Inzwischen stammen 30 Prozent der Meerestiere auf unseren Tellern aus Zuchtfarmen – Tendenz steigend. Vermehrt setzt man dabei auf hiesige Aquakulturen – das verbessert die CO2-Bilanz. Gleichzeitig soll es die Meere vermeintlich vor der Überfischung bewahren und uns unabhängiger machen von Importen, hauptsächlich aus Asien. Allerdings verunreinigen die dabei entstehenden Abwässer unsere Flüsse, Meere und Seen durch Fisch-Kot und Futterreste. Es bilden sich Algen und dem Wasser wird Sauerstoff entzogen, was wiederum zum Fischsterben anderswo führt und Gewässer „kippen“ lässt.
Abhilfe können nachhaltige Fischzucht-Anlagen mit geschlossenen Wasserkreisläufen schaffen. Dabei wird das nährstoffhaltige Abwasser der Fische für die Aufzucht anderer Organismen wie Muscheln oder Krebse verwendet oder düngt an Land Tomaten und Basilikum. So hat man zum Fisch gleich die Gemüsebeilage. Diese multi-trophe Nutzung wird bereits von einigen Forschungseinrichtungen wie dem Alfred-Wegener-Institut (AWI) betrieben und lässt sich auch mit nachhaltigem Fischfutter, zum Beispiel aus Lupinenmehl oder Insekten kombinieren. Allerdings steckt die Erschließung dieser alternativen Futterquellen bisher noch in den Kinderschuhen, selbst wenn sie schon häufig propagiert wird. Die nachhaltigen Aquakulturen sind sowohl an Land als auch im Meer möglich. Dort werden die Fischabfälle von niederen Arten wie Seegurken oder Muscheln aufgenommen und das Wasser somit gefiltert. Dadurch entsteht ein natürlicher Kreislauf, bei dem die Nahrung optimal genutzt wird.

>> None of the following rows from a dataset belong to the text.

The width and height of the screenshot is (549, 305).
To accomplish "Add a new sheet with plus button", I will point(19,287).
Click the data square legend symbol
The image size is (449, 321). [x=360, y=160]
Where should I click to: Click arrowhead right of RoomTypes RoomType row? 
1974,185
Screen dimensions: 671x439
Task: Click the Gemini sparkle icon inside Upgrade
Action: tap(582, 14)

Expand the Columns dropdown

Eine große Herausforderung ist für die Züchter die Zusammenstellung der Arten und vor allem auch die Menge an Tieren, die auf engem Raum gehalten werden können. Tierschützer kritisieren, dass die Anlagen mit den geschlossenen Kreisläufen zwar umweltschonend, aber zu wenig auf das Wohl der Fische ausgerichtet sind, weil zum Beispiel teilweise in den Becken natürlicher Boden fehlt, der laut EU-Öko-Verordnung vorgeschrieben ist. Derzeit laufen noch Studien, die das Fischwohl bei Anlagen mit geschlossenen Wasserkreisläufen untersuchen. Daher ist ein Tierwohl-Siegel bei dieser Form der Aufzucht ebenfalls noch nicht möglich.
Nachhaltige Fischfarmen sind erst im Kommen. In Deutschland stammen bisher nur etwa zwei Prozent der Fische aus heimischen Aquakulturen und nur 50 Tonnen Fisch pro Jahr werden in Bioqualität hergestellt. Da ist noch Luft nach oben.